2) Excel Specification to aid parsing of the above Excel file. It contains
details about specific rows and columns in various sheet which contain the
necessary information to build site manifests.
3) Site specific configuration file containing additional configuration like
proxy, bgp information, interface names, etc.
4) Intermediary YAML file. In this cases Site Engineering Package and Excel
specification are not required.
B. Remote Data Source
- Gather the following input information:
1) End point configuration file containing credentials to enable its access.
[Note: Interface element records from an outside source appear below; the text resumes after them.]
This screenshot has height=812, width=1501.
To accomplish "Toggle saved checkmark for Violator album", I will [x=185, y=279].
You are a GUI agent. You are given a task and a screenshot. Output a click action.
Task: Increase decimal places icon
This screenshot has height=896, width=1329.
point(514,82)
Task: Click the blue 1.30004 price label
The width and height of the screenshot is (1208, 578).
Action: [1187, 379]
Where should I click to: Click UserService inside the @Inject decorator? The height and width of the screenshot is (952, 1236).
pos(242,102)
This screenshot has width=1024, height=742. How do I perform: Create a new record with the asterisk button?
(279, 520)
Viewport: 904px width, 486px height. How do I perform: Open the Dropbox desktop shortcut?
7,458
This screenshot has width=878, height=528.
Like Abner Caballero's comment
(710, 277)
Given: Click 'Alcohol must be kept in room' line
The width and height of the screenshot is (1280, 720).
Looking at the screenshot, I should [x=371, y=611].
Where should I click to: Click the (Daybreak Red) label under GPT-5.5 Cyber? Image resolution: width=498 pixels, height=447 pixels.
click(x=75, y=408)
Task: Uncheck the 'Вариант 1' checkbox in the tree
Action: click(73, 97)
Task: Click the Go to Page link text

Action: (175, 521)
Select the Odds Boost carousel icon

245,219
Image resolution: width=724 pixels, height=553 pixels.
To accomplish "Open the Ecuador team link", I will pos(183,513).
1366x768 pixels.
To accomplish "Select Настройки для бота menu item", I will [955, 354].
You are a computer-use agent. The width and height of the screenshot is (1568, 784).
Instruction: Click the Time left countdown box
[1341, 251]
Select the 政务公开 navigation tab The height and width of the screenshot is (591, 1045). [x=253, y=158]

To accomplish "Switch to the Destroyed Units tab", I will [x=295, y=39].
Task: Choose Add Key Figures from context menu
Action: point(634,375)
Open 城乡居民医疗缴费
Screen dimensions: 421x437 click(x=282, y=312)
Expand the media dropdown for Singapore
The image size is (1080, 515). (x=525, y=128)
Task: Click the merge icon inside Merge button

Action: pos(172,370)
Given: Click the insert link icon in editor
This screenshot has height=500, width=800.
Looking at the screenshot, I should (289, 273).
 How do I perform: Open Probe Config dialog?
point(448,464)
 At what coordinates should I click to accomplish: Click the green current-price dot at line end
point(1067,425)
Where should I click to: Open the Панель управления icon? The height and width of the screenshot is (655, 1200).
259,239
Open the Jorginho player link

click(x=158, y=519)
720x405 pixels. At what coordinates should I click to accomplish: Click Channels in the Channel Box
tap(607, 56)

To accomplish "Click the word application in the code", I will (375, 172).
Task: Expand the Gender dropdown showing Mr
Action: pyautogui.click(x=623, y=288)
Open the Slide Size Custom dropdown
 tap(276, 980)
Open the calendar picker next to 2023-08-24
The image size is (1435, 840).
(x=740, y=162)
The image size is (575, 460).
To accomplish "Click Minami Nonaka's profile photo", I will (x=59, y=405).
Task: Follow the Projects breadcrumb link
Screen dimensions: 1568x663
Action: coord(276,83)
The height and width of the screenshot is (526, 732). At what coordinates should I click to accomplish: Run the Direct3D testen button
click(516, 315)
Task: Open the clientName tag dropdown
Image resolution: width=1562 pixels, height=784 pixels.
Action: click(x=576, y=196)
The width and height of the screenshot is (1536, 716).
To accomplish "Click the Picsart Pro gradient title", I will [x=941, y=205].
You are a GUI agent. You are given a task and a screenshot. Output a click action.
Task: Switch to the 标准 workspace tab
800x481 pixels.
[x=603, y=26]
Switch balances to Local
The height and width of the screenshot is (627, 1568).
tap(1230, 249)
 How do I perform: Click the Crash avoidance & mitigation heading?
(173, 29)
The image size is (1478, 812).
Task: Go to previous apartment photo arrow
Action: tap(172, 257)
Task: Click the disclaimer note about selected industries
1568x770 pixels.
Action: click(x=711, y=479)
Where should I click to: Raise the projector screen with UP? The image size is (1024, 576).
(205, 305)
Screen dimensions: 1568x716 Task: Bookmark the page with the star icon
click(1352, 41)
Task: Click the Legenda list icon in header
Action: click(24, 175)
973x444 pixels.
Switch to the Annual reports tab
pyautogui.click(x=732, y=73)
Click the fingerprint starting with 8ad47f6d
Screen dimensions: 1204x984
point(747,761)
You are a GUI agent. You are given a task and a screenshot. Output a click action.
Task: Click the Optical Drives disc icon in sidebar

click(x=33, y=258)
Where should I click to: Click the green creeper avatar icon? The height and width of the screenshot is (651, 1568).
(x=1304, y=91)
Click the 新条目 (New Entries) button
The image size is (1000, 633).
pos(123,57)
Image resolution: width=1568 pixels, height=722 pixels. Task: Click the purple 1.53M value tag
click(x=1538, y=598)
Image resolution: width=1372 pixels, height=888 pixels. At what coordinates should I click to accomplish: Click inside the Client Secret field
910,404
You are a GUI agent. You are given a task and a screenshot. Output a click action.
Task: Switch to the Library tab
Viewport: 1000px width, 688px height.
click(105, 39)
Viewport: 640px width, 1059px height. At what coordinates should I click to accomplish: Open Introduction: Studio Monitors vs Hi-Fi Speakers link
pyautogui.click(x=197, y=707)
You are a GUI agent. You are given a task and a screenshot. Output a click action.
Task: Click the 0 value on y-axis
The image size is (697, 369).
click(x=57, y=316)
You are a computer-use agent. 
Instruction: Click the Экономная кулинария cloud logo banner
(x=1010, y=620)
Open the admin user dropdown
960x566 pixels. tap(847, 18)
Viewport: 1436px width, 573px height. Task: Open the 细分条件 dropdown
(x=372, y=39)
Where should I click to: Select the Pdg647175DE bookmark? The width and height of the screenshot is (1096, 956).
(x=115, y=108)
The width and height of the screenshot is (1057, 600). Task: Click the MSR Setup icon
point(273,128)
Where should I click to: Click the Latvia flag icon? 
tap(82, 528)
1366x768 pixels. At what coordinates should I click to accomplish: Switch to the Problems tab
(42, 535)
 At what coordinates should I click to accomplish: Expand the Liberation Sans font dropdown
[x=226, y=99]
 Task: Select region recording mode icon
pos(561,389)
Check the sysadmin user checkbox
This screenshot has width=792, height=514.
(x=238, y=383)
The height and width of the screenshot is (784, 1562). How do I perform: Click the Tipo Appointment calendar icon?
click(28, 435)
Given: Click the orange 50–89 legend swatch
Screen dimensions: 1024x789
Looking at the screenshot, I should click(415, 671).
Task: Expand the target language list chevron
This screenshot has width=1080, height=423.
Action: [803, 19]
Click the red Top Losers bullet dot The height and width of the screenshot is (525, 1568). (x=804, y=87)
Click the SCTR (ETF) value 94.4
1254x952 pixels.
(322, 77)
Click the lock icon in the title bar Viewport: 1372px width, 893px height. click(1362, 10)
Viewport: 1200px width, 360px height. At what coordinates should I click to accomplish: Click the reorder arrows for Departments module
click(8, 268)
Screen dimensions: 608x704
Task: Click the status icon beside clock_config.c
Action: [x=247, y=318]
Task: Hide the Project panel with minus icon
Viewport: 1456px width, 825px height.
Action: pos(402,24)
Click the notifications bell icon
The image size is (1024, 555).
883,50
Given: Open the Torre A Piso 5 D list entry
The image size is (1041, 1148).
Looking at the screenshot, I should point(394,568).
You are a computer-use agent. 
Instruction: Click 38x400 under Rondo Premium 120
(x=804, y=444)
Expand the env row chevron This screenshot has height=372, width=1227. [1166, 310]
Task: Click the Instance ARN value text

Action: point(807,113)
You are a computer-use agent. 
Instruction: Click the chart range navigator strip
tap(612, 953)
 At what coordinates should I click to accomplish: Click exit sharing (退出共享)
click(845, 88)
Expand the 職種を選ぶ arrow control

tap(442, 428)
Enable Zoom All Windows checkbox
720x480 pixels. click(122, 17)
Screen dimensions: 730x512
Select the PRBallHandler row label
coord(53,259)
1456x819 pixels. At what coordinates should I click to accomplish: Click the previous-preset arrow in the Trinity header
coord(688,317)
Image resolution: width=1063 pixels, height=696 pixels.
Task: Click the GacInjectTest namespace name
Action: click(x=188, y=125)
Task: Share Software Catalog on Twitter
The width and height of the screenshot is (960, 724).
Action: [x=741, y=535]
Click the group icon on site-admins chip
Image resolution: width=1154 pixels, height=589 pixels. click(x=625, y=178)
Each end-point type shall have their access governed by their respective plugins
and associated configuration file.
2) Site specific configuration file containing additional configuration like
proxy, bgp information, interface names, etc. These will be used if information
extracted from remote site is insufficient.
* Program execution
1) CLI Options:
-g, --generate_intermediary Dump intermediary file from passed Excel and
Excel spec.
-m, --generate_manifests Generate manifests from the generated
intermediary file.
-x, --excel PATH Path to engineering Excel file, to be passed
with generate_intermediary. The -s option is
mandatory with this option. Multiple engineering
files can be used. For example: -x file1.xls -x file2.xls
-s, --exel_spec PATH Path to Excel spec, to be passed with
generate_intermediary. The -x option is
mandatory along with this option.
-i, --intermediary PATH Path to intermediary file,to be passed
with generate_manifests. The -g and -x options
are not required with this option.
-d, --site_config PATH Path to the site specific YAML file [required]
-l, --loglevel INTEGER Loglevel NOTSET:0 ,DEBUG:10, INFO:20,
WARNING:30, ERROR:40, CRITICAL:50 [default:20]
-e, --end_point_config File containing end-point configurations like user-name
password, certificates, URL, etc.
--help Show this message and exit.
2) Example:
2-1) Using Excel spec as input data source:
Generate Intermediary: spyglass -g -x <DesignSpec> -s <excel spec> -d <site-config>
Generate Manifest & Intermediary: spyglass -mg -x <DesignSpec> -s <excel spec> -d <site-config>
Generate Manifest with Intermediary: spyglass -m -i <intermediary>
2-1) Using external data source as input:
Generate Manifest and Intermediary : spyglass -m -g -e<end_point_config> -d <site-config>
Generate Manifest : spyglass -m -e<end_point_config> -d <site-config>
Note: The end_point_config shall include attributes of the external data source that are
necessary for its access. Each external data source type shall have its own plugin to configure
its corresponding credentials.
* Program output:
a) Site Manifests: As an initial release, the program shall output manifest files for
"airship-seaworthy" site. For example: baremetal, deployment, networks, pki, etc.
b) Intermediary YAML: Containing aggregated site information generated from data sources that is
used to generate the above site manifests.
Future Work
1) Schema based manifest generation instead of Jinja2 templates. It shall
be possible to cleanly transition to this schema based generation keeping a unique
mapping between schema and generated manifests. Currently this is managed by
considering a mapping of j2 templates with schemas and site type.
2) UI editor for intermediary YAML
1) Schema based manifest generation instead of Jinja2 templates.
2) Develop the data source plugins as an extension to Pegleg.
1) Availability of a repository to store Jinja2 templates.
2) Availability of a repository to store generated manifests.